Downtime in the Cloud: How to Protect Your Business

Cloud providers are pretty aggressive when it comes to their SLA’s (Service Level Agreements) and promises of scalability and, more importantly, stability. When such promises are given, it is easy for online businesses to fall into a false sense of security. You assume that with such promises in place you shouldn’t have any problems with service availability. The reality of the matter, however, is that downtime plagues even those in the cloud. Here are a few things to keep in mind and ways to protect your online business from downtime in the cloud.

Remember the Cloud is Just a Part of the Picture

Downtime is defined as any service interruption to your customers. Your cloud infrastructure can be up and running perfectly, but if something goes awry, such as a bug in your script or a third-party app affecting the functionality of your entire site, you face downtime issues. Therefore, it is important to remember that your cloud provider’s downtime is only a small piece of the entire downtime puzzle, and you need to take measures to ensure that your online business is protected on all fronts – not just the fronts presented by your cloud provider.

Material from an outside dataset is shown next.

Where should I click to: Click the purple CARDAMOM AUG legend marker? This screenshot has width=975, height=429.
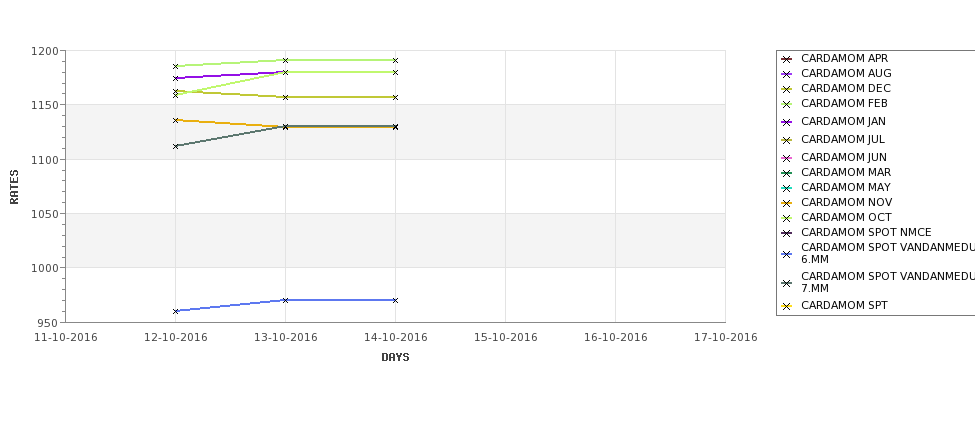click(x=787, y=75)
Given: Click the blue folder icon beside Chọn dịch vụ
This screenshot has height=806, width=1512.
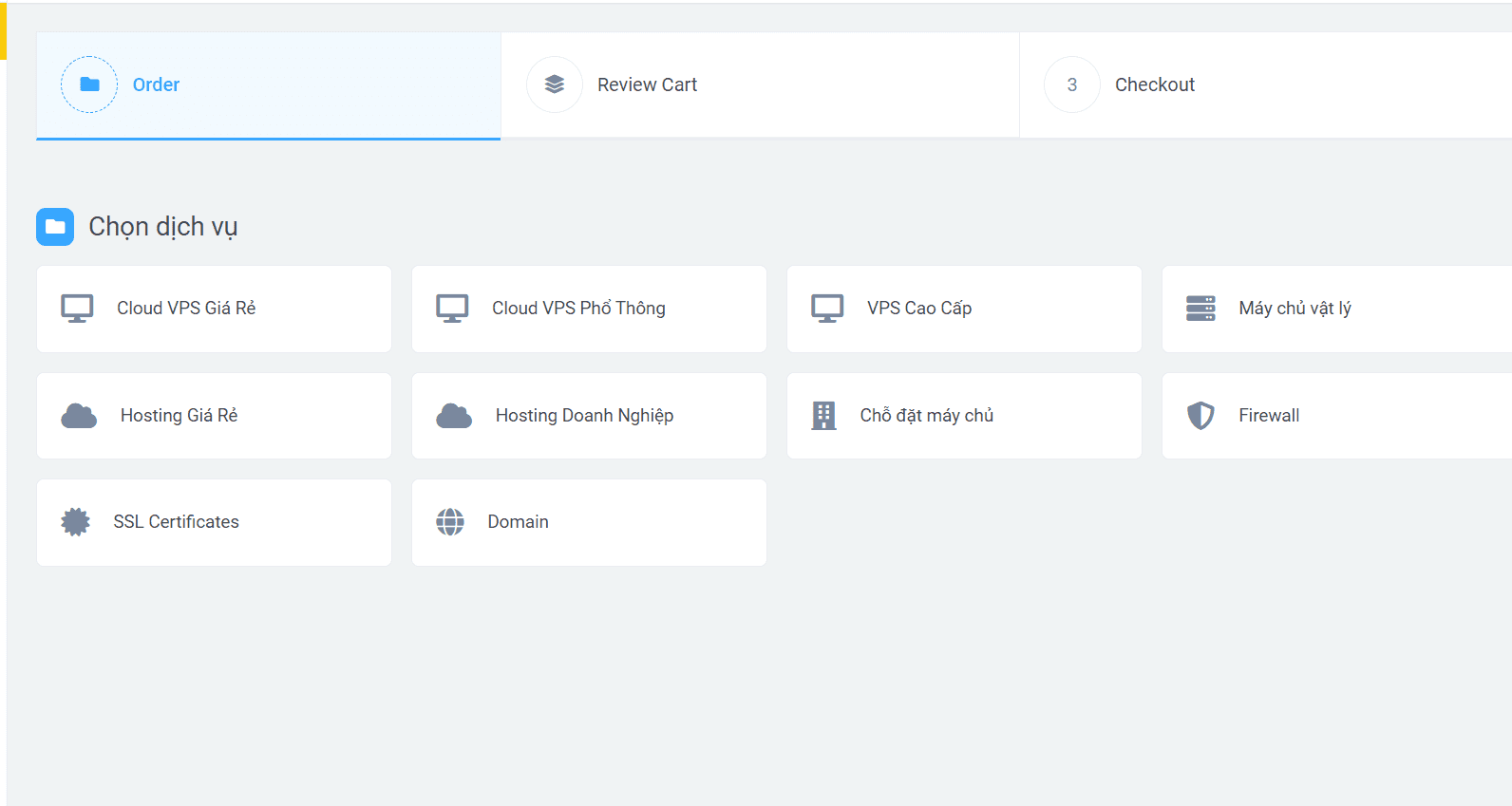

Understand that SLA’s Are Not Always Met

The SLA that your cloud provider offers may promise uptime availability of 99.9 percent, which equates to approximately 43 minutes of downtime per month. However, you must ask yourself, does an SLA with a promise of 99.9 percent uptime really mean that your site will be up 99.9 percent of the time? Not necessarily. Things still can, and do, go wrong. The December 2012 AWS outage of over 20 hours is proof of this fact. When things do go wrong, all you can do is apply for a service credit that is quite meager compensation when compared to the drastic losses your business would face from such an outage. While the SLA provided by your cloud service provider may offer you a sense of security and can be used as a guideline for what type of uptime you can expect, it is important to realize that it isn’t set in stone nor does it offer any real protection for your business.

Plan for Failure

It may sound counter-intuitive, but planning for failure and ensuring that you are working with a cloud provider that has built their services on a dynamic infrastructure that can withstand failure is an important step for surviving cloud downtime. By taking failure into account when choosing a cloud service provider, you can ensure that the provider you choose is one that is less likely to experience extended downtime issues.

The data centers of large public cloud providers are usually built across zones that are known as “availability zones,” which are various locations engineered to be insulated from failures that occur across one another. The concept behind this is that if one zone fails, users can be redirected to another zone in real-time. If you want to protect yourself from downtime in the cloud, make sure that you utilize a cloud provider that offers such an infrastructure. While you may experience some performance issues if your zone does go down, you will be able to avoid a complete downtime outage.

Utilize Multiple Providers

While utilizing a cloud provider that has various insulated zones will protect you from downtime in the cloud, it can’t entirely eliminate your downtime risk. Because of this, you may want to consider using multiple cloud providers. However, it is important to remember that this approach is not always foolproof since many cloud providers share common data center resources. Because of this, you need to check with the individual providers you are considering as a secondary provider to ensure that they aren’t sharing resources with your primary cloud provider. Otherwise this redundancy protection isn’t really offering you any protection at all.

Implement a Monitoring Service

Even the best laid plans can’t always prevent downtime in the cloud. When downtime does occur, you need to know about it the moment it happens. This means putting monitoring services into place. You need to utilize a service that will offer you 24/7 monitoring and will notify you with alerts sent via SMS text message, phone calls, and emails the moment you do experience an outage. This will allow you to put backup plans (such as your secondary cloud provider) into place to prevent unnecessary extended downtime periods.